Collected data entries
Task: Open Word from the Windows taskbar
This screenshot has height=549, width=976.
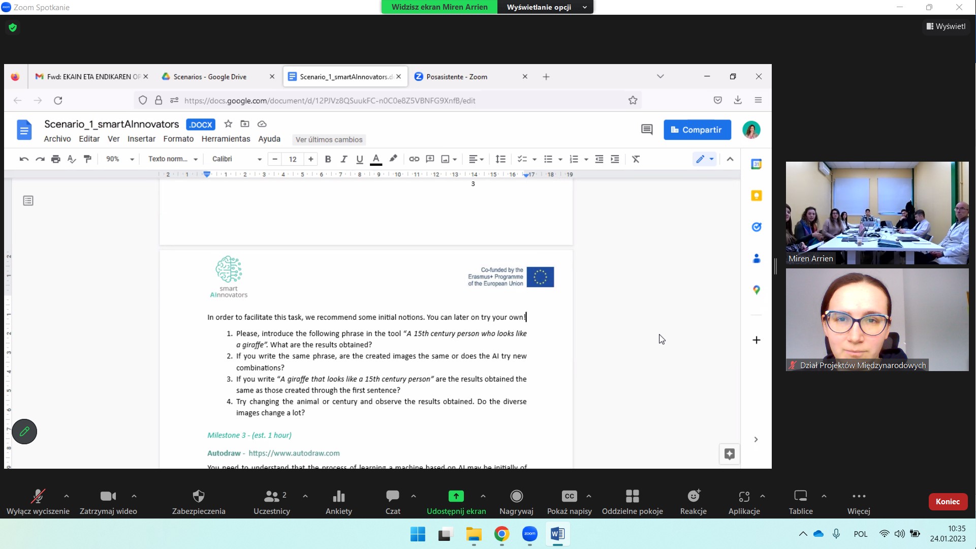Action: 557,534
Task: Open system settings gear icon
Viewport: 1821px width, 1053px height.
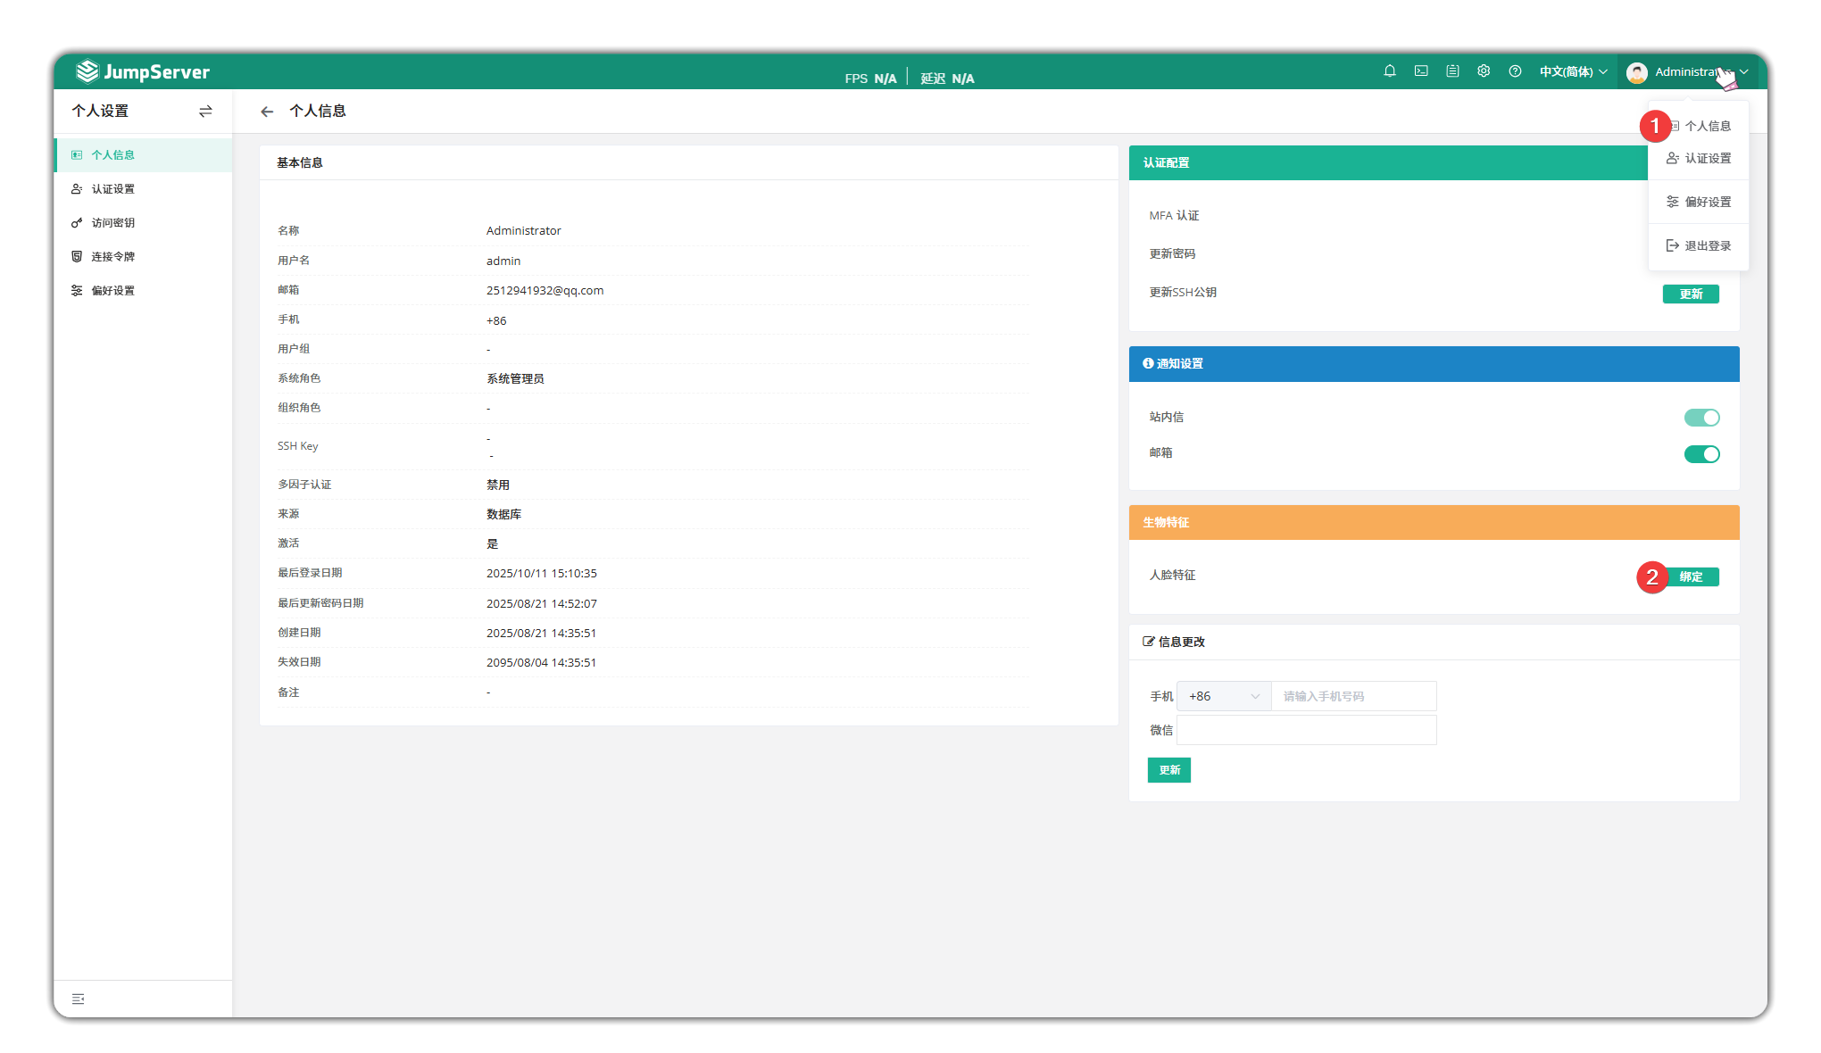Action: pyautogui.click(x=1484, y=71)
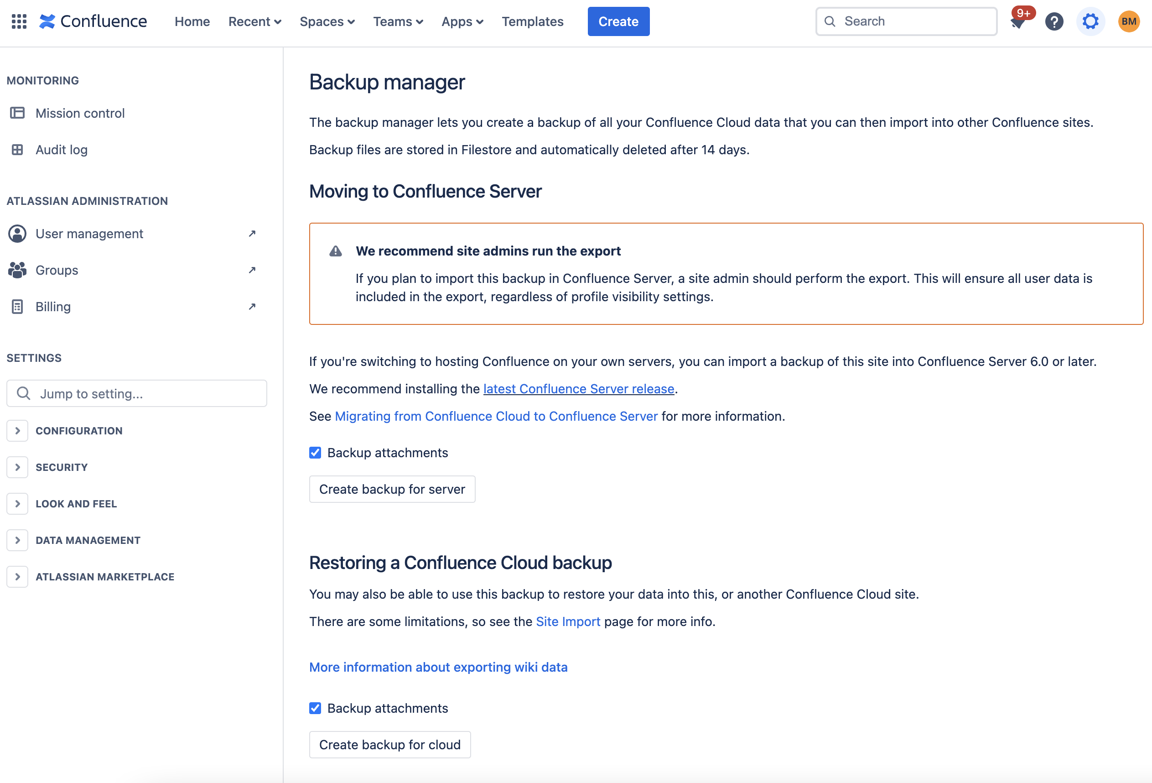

- **Instructions to follow**
Say how many lines above include "Task". The number alone is the answer.

- **Response**
2